IO

Interaction Design / Creative Coding / Machine Learning

Visualizing Semantic Audio Pt 2

This post is focusing on the comparison of different supervised learning algorithms in a more real-world scenario, as a continuation of a previous post that was trying to sum up a bit the different branches of ML techniques that can be useful in realtime interactions. This scenario targets a specific area: machine listening and visualization.

Previously I proposed ways to visually represent quasi-real time data, specifically microtemporal events in the audio. Since temporality and order matters within audio signals, change is really important to indicate in order to compare the actual state to the previous state.

This next proposal focuses on visualizing semantic components of audio in a macrotemporal scale, which involves some kind of timeline, where the whole structure of time becomes visible at a glance. So, x-axis will be time, just as with any sequencer or editor program. However, the different semantic components will take their position on the y-axis. To make things visually more separated, each symbol (aka class) has its own color. Moreover, each class prediction has a confidence guessed by the underlying algorithm, that is indicated by the vertical size of each class component. If it is high (close to 1), the system is very sure about that it recognizes that specific class and it becomes clear on the visualization, since the range of the drawn class will be wider. If it is less, the chance of being heard that symbol is very low, the drawing is thinner. Very low predictions (unneeded noise below confidence of 0.1) are filtered out.

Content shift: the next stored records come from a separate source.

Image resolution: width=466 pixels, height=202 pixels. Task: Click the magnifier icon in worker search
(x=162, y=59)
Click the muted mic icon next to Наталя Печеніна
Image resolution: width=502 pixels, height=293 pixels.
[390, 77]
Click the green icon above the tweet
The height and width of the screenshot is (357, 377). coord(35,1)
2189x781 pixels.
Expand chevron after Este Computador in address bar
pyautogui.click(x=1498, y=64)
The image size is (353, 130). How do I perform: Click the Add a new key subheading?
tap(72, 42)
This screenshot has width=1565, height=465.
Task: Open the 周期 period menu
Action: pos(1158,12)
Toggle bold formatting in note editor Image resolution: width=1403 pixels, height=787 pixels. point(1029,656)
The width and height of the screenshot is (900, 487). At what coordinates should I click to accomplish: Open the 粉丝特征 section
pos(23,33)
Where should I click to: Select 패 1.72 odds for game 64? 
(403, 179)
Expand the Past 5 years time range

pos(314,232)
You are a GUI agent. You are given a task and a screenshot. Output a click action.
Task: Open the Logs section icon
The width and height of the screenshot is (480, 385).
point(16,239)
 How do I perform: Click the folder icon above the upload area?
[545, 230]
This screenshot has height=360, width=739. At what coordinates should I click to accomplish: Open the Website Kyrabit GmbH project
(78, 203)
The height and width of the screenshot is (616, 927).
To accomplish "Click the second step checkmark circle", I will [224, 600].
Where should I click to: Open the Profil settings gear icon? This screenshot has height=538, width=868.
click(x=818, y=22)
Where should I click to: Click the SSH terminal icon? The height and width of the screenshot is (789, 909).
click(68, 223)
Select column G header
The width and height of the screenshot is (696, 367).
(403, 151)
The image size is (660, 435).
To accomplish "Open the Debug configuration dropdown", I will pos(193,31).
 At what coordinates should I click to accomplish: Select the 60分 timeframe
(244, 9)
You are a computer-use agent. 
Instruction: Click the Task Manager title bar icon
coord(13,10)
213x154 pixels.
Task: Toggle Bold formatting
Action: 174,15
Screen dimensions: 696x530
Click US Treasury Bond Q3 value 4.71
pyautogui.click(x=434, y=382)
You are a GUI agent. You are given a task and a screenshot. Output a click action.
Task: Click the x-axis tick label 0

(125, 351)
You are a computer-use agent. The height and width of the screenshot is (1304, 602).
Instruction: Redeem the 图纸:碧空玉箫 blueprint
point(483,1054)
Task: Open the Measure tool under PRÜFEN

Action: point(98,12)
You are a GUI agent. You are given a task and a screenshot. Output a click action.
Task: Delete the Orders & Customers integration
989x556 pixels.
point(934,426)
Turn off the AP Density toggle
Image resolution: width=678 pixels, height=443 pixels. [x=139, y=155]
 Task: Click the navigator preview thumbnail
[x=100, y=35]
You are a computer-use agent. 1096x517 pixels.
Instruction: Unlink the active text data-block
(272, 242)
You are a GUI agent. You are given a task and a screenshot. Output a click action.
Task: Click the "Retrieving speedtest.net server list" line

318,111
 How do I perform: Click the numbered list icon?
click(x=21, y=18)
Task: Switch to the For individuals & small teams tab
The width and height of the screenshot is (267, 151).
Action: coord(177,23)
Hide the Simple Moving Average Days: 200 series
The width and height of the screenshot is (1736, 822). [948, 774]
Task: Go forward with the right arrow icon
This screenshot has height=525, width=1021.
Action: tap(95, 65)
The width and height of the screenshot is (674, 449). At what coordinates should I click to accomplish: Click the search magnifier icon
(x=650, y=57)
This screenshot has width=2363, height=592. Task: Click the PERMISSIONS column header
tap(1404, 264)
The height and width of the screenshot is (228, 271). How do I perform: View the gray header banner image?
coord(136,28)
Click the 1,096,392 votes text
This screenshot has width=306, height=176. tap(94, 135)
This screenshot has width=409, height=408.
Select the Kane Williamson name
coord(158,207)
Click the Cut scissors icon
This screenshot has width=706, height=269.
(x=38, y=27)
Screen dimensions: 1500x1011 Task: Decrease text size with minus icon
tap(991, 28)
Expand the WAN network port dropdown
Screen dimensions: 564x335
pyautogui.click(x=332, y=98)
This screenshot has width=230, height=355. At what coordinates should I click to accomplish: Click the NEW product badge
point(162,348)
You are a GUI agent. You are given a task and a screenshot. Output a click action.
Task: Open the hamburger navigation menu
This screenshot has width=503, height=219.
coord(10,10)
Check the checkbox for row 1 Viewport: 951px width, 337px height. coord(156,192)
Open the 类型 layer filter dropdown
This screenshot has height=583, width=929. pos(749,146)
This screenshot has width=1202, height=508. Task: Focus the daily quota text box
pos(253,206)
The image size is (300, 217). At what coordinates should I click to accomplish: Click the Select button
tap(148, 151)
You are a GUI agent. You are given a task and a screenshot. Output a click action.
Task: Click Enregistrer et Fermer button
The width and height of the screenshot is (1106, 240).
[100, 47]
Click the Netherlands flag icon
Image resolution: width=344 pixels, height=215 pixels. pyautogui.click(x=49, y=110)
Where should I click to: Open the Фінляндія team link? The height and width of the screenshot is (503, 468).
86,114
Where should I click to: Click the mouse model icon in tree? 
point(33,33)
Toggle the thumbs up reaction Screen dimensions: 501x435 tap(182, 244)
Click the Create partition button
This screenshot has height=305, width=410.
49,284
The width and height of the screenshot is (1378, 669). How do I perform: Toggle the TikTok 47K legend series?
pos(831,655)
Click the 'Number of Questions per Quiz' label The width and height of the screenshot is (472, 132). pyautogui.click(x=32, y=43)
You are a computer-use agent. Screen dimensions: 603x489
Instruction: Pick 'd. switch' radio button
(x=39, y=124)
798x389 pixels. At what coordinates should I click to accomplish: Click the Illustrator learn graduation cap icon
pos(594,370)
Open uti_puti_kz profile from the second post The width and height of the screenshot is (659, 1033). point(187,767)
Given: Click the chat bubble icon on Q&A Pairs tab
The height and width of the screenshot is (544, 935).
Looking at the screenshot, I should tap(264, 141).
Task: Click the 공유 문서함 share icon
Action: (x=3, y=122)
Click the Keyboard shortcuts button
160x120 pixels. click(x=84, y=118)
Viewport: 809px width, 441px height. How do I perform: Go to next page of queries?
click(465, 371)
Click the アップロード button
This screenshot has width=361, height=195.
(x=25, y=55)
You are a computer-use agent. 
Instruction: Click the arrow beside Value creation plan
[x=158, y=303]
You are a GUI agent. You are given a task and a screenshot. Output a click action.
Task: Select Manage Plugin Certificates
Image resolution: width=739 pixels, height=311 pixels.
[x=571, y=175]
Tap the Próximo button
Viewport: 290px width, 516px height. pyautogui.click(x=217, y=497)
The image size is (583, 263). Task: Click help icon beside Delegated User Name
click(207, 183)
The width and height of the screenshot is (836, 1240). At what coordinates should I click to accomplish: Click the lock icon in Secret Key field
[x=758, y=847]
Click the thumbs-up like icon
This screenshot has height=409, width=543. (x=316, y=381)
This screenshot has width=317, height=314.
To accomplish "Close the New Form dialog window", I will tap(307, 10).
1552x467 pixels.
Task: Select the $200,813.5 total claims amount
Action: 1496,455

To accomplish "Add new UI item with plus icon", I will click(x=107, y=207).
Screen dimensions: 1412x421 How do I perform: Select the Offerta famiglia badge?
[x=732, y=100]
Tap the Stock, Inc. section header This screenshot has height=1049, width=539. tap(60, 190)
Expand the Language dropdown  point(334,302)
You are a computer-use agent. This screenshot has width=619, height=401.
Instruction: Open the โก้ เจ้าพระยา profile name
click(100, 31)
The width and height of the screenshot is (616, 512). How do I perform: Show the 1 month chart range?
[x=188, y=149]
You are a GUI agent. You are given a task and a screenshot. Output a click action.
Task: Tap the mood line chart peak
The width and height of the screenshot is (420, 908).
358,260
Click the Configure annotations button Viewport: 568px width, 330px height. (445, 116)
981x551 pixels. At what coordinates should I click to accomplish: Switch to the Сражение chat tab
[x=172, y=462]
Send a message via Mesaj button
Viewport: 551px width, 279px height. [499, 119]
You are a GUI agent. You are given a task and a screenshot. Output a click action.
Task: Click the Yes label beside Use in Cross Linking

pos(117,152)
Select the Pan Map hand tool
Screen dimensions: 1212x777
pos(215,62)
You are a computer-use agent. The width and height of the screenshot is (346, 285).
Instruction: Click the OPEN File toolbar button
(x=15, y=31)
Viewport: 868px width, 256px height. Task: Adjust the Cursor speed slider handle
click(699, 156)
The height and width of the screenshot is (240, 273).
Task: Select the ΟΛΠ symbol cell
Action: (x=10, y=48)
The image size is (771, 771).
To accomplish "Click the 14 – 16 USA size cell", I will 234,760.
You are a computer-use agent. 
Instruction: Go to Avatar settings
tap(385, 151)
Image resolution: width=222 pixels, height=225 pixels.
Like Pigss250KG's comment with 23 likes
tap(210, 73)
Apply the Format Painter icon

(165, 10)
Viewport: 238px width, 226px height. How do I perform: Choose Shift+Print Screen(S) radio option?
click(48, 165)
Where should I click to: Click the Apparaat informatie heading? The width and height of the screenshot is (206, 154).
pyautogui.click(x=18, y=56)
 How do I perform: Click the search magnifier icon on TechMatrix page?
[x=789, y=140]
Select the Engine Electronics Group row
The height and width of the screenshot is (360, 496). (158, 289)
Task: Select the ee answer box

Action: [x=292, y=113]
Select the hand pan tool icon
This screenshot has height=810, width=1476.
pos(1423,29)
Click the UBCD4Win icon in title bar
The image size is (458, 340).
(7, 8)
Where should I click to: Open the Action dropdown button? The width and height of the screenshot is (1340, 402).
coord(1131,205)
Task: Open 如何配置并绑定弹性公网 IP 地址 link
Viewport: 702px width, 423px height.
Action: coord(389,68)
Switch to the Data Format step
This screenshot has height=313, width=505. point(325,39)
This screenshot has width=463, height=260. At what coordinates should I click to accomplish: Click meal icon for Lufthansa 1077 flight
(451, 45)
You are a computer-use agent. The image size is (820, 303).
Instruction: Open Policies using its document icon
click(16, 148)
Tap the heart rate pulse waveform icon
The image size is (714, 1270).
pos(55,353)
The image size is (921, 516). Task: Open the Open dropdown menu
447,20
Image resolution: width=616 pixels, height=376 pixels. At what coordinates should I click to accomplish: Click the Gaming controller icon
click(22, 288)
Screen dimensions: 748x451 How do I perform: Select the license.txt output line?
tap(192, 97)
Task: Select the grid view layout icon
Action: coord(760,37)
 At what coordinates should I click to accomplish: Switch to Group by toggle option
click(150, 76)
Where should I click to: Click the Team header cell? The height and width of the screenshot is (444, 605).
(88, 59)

The sound file being analysed is a field recording taken from freesound. Segmentation (selecting audio snippets to teach) is made by hand as you see on the video. The features extracted from the audio are the first 13 bands of MFCC components, so the system is trained on a 13 dimensional feature space. Each class takes samples from less than a second long audio. As you see, 2-3 examples are added to the model per class. Class colors:

- Pink >> background noise (fading out around half time)
- Blue >> cars passing by
- Red >> hitting construction materials
- Black >> human speech fragments
- White >> bird singing

The following images are the results of different supervised learning algorithms listening over the whole soundfile, trying to guess what they hear. Please note, it is a very specific case, so the test does not mean that one algorithm is better or worse than another. The experiment highlights the nature of different methods regarding to these certain number of features, length of data and desired output.

Adaboost

The results are quiet noisy, and the confidence level always remain low.

Decision Tree

Noisy, the first two classes are mixed and misunderstood very often. The class of human speech is recognized too much, whereas it is not present at every moment on the original recording.

K-Nearest Neighbour

Much better than the previous examples, there is a very high confidence value for the prediction, almost without noise.

Mindist

Worse than all the above. It acts as it had a two state thresholding behaviour, its confidence value is useless.

Naive Bayes

Works quite well, however more noisy than the K-Nearest Neighbour.

Random Forest

Less noise, also it has less confidence values.

Gaussian Mixture Model
I was not able to test GMM with 13 feature vectors.

Softmax

The worst result of all within this experiment. It is very noisy, the "car" class is hallucinated everywhere, "human speech" class is not recognized at all.

Support Vector Machine

The winner for this task: very high confidence value where increasing and decreasing of its curve is as clean as with a pre-defined ADSR envelope. There is no noise.

These examples are made for audio, but there is an intention to make a tool that helps in the selection process of realtime data classification in a visual way. Beyond audio, different type of data sources and algorithms can also be visualized this way. It can be useful for generic classification tasks, such as training, calibration, data forensics. Building realtime interactions, fine tuning of gesture recognition with devices like Leap Motion, Project Soli can also benefit from such techniques.